A call for nationalism in Egypt was relentlessly sought and slogans based on the sentimental reactions against the Western influences governed the push for Egyptian sovereignty. Deprivation and oppression of the areas’ indigenous population led to formations of hostile movements like the Muslim Brotherhood that aimed to protect Egypt from further invasion and subsequently strengthen the Arabian frontier. During this time (1948), part of the Palestinian region was taken over by the Jewish to become the present day Israel (Sullivan and Jones 6-7). It was the defeat of the Arabs to the Israelis that accelerated the activities of opposition movements in Egypt. Saudi Arabia, unlike Egypt was able to gain its sovereignty through the magnanimous nature of Ibn Saud. Unfortunately, Kind Ibn Saud failed to lay strong national rules to guide the Saudi Arabian kingdom. Hence, these issues of subtle leadership prevail due to a lack of a clear demarcation between local and national power.
References
Andersen, Roy R., Robert F. Seibert, and Jon G. Wagner. Politics and Change in the Middle East. 10th Ed. Illinois: Longman, 2012. Print.
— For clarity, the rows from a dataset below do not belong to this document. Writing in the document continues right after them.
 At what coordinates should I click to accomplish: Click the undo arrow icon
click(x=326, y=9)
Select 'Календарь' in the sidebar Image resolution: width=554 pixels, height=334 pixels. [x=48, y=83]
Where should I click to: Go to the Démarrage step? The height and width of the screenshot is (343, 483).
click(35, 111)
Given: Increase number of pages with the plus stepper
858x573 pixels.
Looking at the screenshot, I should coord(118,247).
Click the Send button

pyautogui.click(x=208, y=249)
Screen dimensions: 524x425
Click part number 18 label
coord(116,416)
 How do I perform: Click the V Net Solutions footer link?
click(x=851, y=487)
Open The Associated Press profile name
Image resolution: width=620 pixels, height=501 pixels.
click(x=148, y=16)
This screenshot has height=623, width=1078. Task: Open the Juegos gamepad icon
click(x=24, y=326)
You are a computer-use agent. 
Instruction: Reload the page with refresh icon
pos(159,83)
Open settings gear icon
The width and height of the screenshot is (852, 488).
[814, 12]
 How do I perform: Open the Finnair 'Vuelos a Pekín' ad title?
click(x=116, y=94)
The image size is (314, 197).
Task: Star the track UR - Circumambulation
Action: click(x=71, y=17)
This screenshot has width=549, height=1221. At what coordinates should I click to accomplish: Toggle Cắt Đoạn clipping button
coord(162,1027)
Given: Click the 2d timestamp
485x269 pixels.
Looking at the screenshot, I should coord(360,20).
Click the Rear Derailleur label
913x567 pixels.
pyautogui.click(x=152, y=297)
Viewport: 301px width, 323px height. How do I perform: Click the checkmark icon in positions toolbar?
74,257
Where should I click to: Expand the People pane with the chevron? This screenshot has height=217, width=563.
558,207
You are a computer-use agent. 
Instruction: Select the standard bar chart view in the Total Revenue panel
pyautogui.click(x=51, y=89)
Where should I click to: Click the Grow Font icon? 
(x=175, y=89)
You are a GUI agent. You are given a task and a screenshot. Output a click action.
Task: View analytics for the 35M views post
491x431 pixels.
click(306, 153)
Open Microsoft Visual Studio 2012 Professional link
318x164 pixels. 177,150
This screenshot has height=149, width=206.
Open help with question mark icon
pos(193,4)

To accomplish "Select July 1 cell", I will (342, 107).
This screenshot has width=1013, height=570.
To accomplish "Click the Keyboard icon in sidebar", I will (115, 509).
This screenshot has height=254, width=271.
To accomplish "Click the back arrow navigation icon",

Chant, Christopher. Austro-Hungarian Aces of World War 1. Oxford: Osprey Publishing, 2002. Print.
Osman, Tarek. Why Border Lines Drawn with a Ruler in WW1 still Rock the Middle East. 2013. Web.
Perry, Marvin, Myrna Chase, James R. Jacob, Margaret C. Jacob, Jonathan W. Daly, Theodore h. Von Laue. Western Civilization since 1400: Ideas, Politics, and Society. 11th ed. Boston: Cengage Learning.
Smart, Ninian. World Philosophies. London: Routledge, 1999.
Sullivan, Denis J., and Kimberly Jones. Global Security Watch-Egypt: A Reference Handbook. Connecticut: Greenwood Publishing Group, Inc, 2008.